■ **Your goal**:
Return an exact copy of the entries, skipping any picture you find.

[Stored data]

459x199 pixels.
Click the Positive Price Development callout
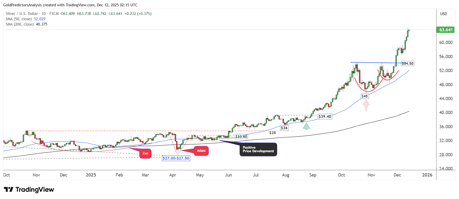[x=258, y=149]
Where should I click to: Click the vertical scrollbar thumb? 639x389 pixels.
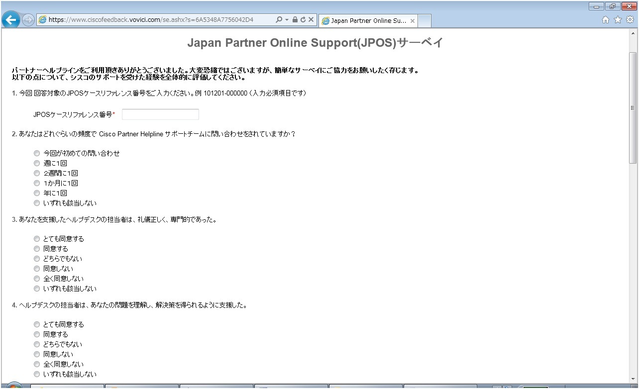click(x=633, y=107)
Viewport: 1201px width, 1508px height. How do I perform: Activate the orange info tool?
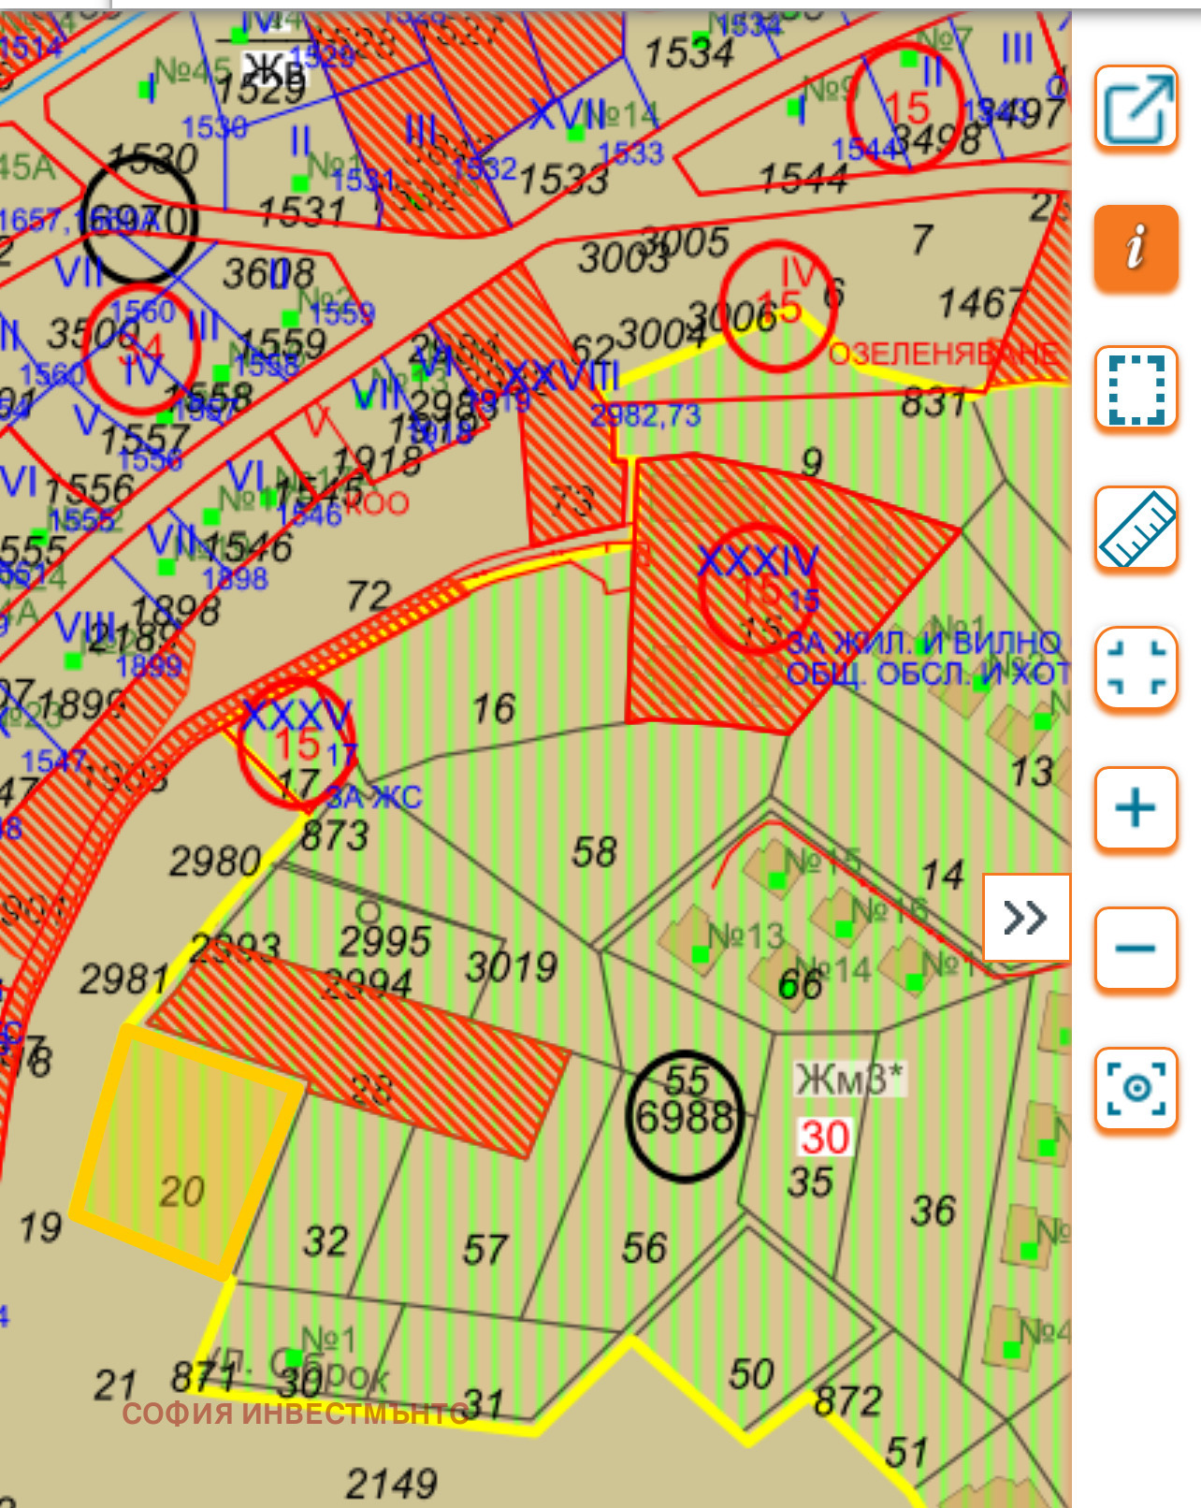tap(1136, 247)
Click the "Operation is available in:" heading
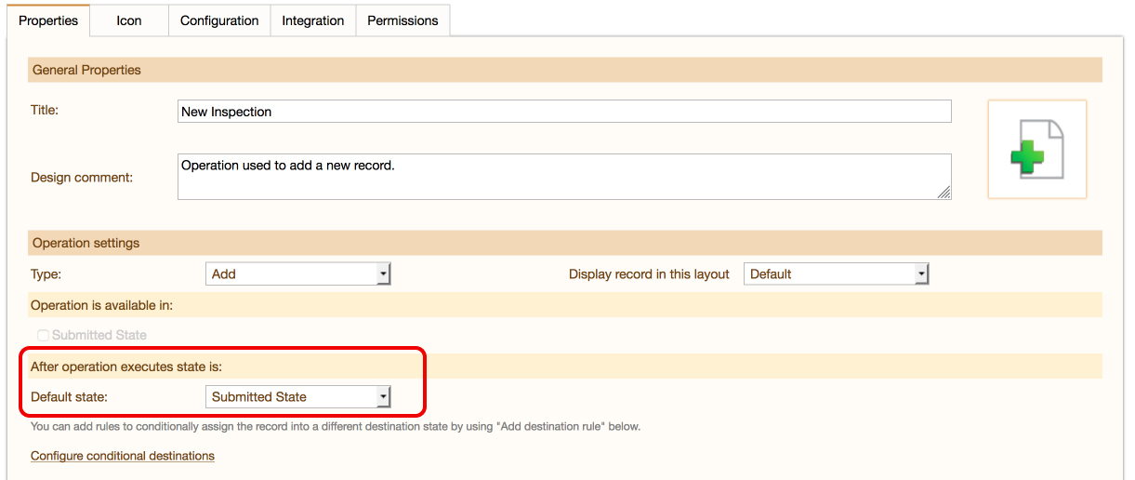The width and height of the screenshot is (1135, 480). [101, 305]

■ **Final answer**:
459x199 pixels.
Click the Positive Price Development callout
[x=258, y=149]
Where should I click to: Click the vertical scrollbar thumb? 639x389 pixels.
click(x=633, y=107)
Viewport: 1201px width, 1508px height. How do I perform: Activate the orange info tool?
tap(1136, 247)
Click the "Operation is available in:" heading
The width and height of the screenshot is (1135, 480). [101, 305]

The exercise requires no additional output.